**What the task asks:** Lines with "agent": please show every one of them from the listing below.

-------- Available data --------

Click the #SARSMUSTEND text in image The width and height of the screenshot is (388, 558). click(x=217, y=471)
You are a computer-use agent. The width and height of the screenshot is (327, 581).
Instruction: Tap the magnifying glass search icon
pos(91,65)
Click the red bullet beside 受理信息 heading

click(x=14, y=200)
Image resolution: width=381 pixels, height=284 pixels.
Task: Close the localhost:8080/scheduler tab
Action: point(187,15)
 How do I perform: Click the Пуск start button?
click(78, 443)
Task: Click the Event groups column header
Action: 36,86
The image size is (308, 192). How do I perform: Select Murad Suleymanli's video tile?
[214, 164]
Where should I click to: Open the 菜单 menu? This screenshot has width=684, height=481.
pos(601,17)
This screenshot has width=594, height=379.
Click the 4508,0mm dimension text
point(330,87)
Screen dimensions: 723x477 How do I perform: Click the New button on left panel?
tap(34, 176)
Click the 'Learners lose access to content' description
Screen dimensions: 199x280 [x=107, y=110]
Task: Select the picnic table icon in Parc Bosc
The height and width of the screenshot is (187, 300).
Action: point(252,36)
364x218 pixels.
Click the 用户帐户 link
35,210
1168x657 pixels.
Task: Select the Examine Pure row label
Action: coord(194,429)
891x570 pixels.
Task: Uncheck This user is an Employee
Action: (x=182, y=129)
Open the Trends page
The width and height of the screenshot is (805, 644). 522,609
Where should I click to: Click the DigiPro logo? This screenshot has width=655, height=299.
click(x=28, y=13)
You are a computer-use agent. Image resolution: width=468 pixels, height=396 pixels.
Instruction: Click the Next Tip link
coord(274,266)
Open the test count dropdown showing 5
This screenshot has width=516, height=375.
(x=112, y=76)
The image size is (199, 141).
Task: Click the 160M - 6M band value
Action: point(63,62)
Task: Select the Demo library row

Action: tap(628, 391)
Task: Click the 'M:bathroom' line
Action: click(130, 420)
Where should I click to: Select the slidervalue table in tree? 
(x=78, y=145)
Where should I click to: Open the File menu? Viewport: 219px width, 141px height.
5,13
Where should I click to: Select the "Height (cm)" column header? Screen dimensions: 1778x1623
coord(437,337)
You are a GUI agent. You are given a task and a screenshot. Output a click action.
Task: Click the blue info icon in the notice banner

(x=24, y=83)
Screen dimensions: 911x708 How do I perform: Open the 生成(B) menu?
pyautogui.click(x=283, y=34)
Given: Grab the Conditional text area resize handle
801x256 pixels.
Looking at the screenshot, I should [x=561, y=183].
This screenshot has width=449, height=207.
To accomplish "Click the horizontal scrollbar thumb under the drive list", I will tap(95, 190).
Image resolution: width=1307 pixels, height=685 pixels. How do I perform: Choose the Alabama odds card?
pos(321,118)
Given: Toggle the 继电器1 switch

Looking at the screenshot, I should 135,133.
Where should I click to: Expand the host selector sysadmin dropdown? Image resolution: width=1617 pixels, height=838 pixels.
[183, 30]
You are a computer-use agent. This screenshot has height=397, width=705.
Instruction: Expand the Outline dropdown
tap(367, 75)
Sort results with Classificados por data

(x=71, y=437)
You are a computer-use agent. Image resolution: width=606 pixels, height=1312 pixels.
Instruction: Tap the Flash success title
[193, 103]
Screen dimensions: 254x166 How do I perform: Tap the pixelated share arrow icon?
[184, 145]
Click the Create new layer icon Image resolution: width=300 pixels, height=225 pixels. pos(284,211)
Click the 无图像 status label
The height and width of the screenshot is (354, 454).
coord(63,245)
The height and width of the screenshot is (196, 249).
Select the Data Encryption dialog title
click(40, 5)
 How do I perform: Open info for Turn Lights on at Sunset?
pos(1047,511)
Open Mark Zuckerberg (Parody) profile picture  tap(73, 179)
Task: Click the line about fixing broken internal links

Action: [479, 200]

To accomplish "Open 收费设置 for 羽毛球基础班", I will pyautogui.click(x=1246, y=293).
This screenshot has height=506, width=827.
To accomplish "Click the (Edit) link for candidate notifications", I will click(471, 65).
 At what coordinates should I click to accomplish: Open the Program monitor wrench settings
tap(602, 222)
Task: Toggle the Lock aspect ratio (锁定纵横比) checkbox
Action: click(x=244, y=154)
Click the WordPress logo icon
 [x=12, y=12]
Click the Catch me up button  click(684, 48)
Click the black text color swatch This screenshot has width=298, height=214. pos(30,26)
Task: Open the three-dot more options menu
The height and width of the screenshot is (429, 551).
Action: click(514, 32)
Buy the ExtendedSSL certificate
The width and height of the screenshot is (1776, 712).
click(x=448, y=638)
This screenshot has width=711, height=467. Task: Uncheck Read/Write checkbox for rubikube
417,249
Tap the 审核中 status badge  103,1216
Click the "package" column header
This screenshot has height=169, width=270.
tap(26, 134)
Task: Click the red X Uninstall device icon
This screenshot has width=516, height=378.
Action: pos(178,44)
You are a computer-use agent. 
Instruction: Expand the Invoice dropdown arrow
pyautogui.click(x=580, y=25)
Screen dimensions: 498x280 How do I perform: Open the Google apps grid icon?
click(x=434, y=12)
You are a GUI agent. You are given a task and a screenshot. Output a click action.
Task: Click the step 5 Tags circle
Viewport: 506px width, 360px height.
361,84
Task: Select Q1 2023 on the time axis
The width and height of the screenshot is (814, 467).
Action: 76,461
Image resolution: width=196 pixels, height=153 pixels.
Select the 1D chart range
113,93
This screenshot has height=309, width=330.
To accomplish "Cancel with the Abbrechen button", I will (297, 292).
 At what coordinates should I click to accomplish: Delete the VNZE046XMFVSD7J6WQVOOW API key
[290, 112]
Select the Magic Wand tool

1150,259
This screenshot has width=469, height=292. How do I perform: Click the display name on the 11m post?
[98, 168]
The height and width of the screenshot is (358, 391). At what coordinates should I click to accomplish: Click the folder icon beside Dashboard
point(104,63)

--------

**Reply to the exercise:**
You are a computer-use agent. The width and height of the screenshot is (327, 581).
You are a computer-use agent. Image resolution: width=468 pixels, height=396 pixels.
You are a GUI agent. You are given a task and a screenshot. Output a click action.
You are a computer-use agent. This screenshot has height=397, width=705.
You are a computer-use agent. Image resolution: width=606 pixels, height=1312 pixels.
You are a computer-use agent. 
You are a GUI agent. You are given a task and a screenshot. Output a click action.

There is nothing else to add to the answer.